Al direttore artistico del festival Ann Shih la parte predominante della conferenza, in buona parte in inglese con qualche inserto cinese indirizzato ai nuovi studenti di Taiwan e Cina che non parlano l’inglese in modo “fluently”. “Quest’anno ci aspetta un lavoro molto intenso e senza sosta e dobbiamo partire dai ringraziamenti agli Amici del Festival, ai signori Araldi, Porzani, Rizzi, Martelli che hanno lavorato senza sosta e al maestro Giacomo Battarino che mi ha supportato nel coordinamento. Il grazie va anche a Casalmaggiore e ai suoi abitanti”.

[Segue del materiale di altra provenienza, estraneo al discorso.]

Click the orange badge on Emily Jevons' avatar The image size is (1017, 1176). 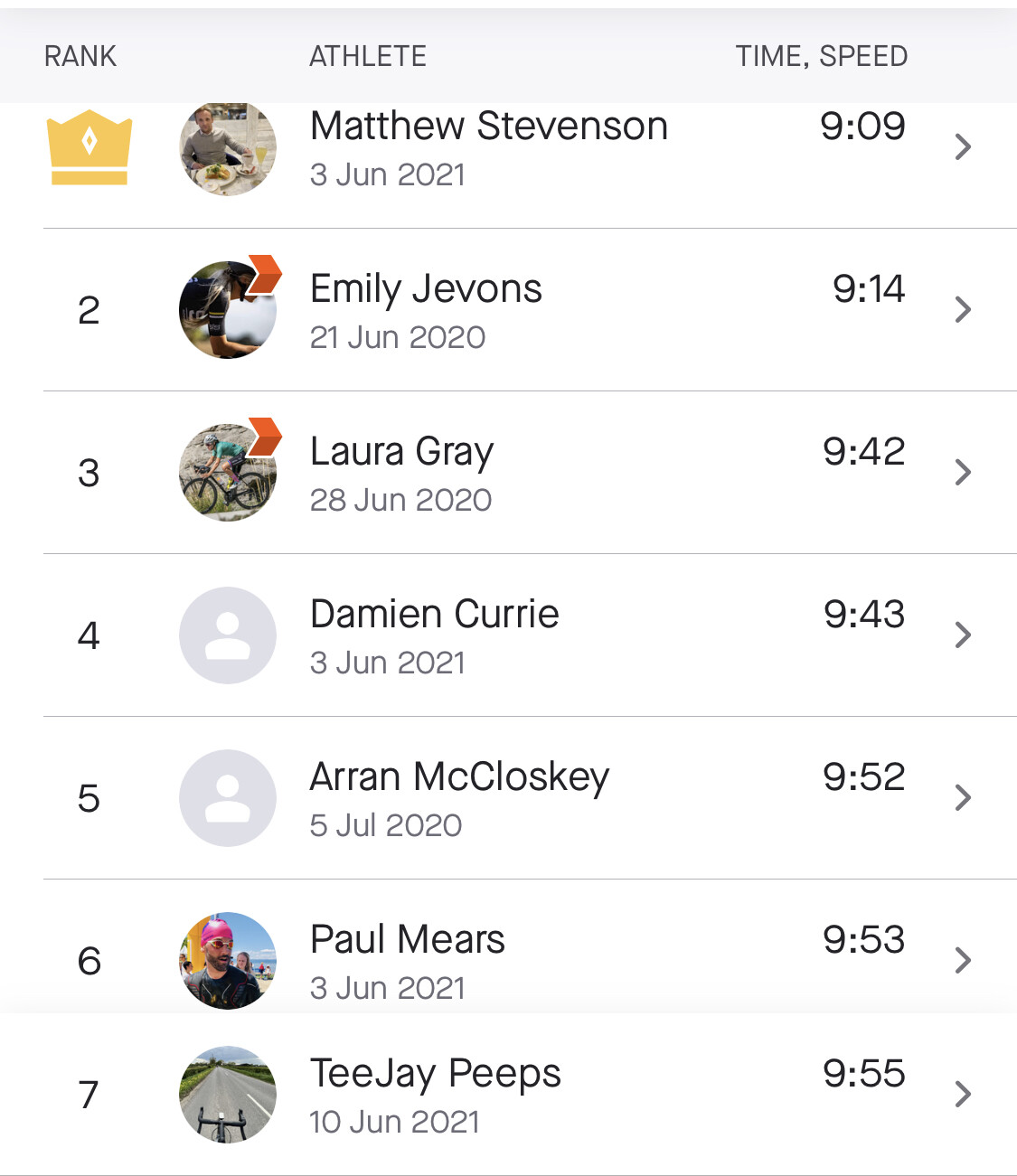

Shih ha poi presentato uno ad uno i professori del corso tra i quali anche l’oboista Arnaldo De Felice, che ha origini proprio a Casalmaggiore da parte di madre, ed Edda Moser, una delle migliori soprano del mondo. Mancava, invece, il maestro Taras Gabora, tra i principali artefici del Festival quando tutto partì, 18 anni fa. Per questo il direttore artistico ha letto un suo messaggio, inviato a mo’ di lettera dal Canada (Gabora è reduce da un’operazione chirurgica al cuore). “E’ come se fossi lì con voi, anche se mi trovo in Canada” ha scritto Gabora ai ragazzi “. So che sarete assonnati ma eccitati per poter iniziare questa avventura. Ricordatevi che questo Festival è un’opportunità che avete per parlare di voi al mondo e per farvi conoscere. Spero che l’atmosfera di Casalmaggiore vi possa ispirare, sappiate che questo Festival si è sempre distinto per grande musica ed eccellenti performance”. Il premio Gabora, peraltro, è stato confermato: 4mila euro andranno così al migliore degli studenti del corso.

Un applauso caloroso è andato anche ad Alheydis Schneider, che ha visto nascere il festival e, come è stato detto, “conosce Casalmaggiore come le sue tasche: se avete qualche problema o qualche richiesta sulla città, chiedete a lei, andrete sul sicuro”. Prima di passare a questioni logistiche e organizzative, Shih ha reso omaggio alla cultura musicale cremonese, ricordando la figura artistica di Claudio Monteverdi, alla quale saranno dedicati alcuni concerti, e appassionando i ragazzi con la rapida anticipazione della visita (con concerto) al Museo del Violino di Cremona. “Saremo tutti molto impegnati” ha concluso Shih spiegando che alcuni ragazzi alloggeranno al Bifi Hotel e altri appunto a Santa Chiara “ma non vogliamo lasciare indietro nessuno, dunque non abbiate timore a chiedere, vi risponderemo. Non mi resta che augurarvi: abbiate una grande estate!”.

Un’estate all’insegna della musica che parte, dopo un “aperitivo” nel tardo pomeriggio a Santa Chiara (ore 17.45), proprio lunedì sera (ore 21.15) con il concerto tradizionale d’apertura nel cortile del Museo Diotti: a suonare saranno i maestri e gli studenti del corso, insieme. Se l’unione fa la forza, la qualità è insomma assicurata.